Background: Dantrolene is a clinically used inhibitor of ryanodine receptors (RyR) in skeletal muscle cells that is employed to treat malignant hyperthermia. In experimental settings, it is also used in cardiomyocytes as a presumably “pure” inhibitor of RyR2-mediated SR Ca²⁺-leak, mostly for mechanistic investigations of pathologic conditions such as heart failure, but also to translationally investigate the potential for SR Ca²⁺-leak reduction (in heart failure and arrhythmias). Potential off-target effects of dantrolene, however, have not been sufficiently examined.

Aim & Methods: We tried to further characterize the effect of dantrolene on calcium handling in human and wildtype murine cardiomyocytes at concentrations ranging from 0 to 20 mikromol/l. We performed epifluorescence measurements to assess intracellular calcium handling. Calcium sparks were measured to examine SR Ca²⁺-leak. Effects on the L-type Ca²⁺-current were measured by patch clamp. To investigate the L-type Ca²⁺-current under dantrolene treatment in human ventricular cardiomyocytes we used samples obtained from patients undergoing cardiac biopsy or aortic valve replacement.

Results: We report for the first time that dantrolene has a pronounced dose-dependent inhibitory effect on the L-type Ca²⁺-current in murine as well as in human ventricular cardiomyocytes. This was accompanied by a diminished SR Ca²⁺-content without an explanatory altered SERCA2a-function. Systolic Ca²⁺-transient amplitudes were also dose-dependently reduced while fractional Ca²⁺-release remained unchanged. In the healthy cells investigated, with thus very low basal spark-mediated SR Ca²⁺-leak, dantrolene did not relevantly affect SR Ca²⁺-leak. 

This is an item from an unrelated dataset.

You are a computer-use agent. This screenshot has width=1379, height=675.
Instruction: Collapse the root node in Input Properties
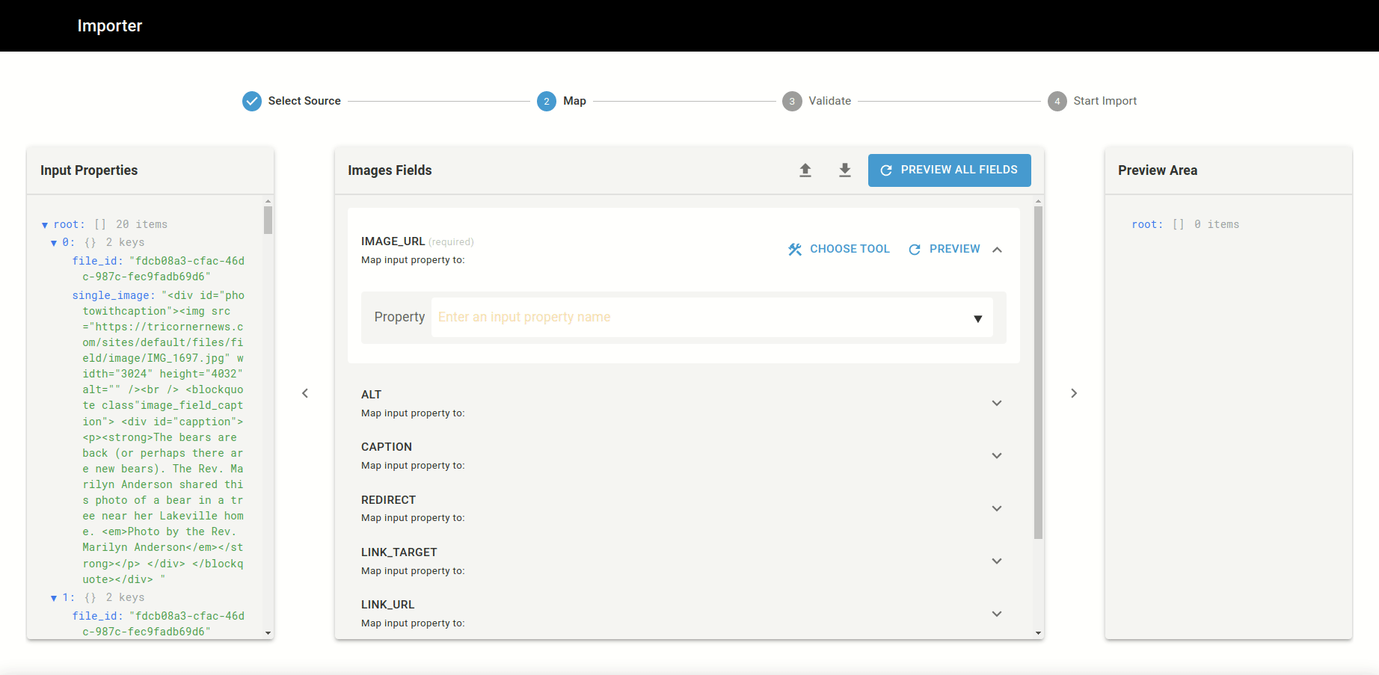pyautogui.click(x=45, y=225)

Conclusions: We show for the first time that dantrolene inhibits the L-type Ca²⁺-current in human and murine cardiomyocytes. This is an important off-target effect of this compound that was often regarded and used as a presumably “pure” inhibitor of SR Ca²⁺-leak by interacting with the RyR2. Noteworthy, we show that in this manner, dantrolene reduces SR Ca²⁺-loading, which by itself could reduce the occurrence of SR Ca²⁺-leak due to leak-load relationship. Some of the previous findings using dantrolene in cardiac pathophysiology that have so far been attributed to RyR2-inhibition might have to be reconsidered because of the potential involvement of the inhibition of the L-type Ca²⁺-current, which now must be additionally taken into account.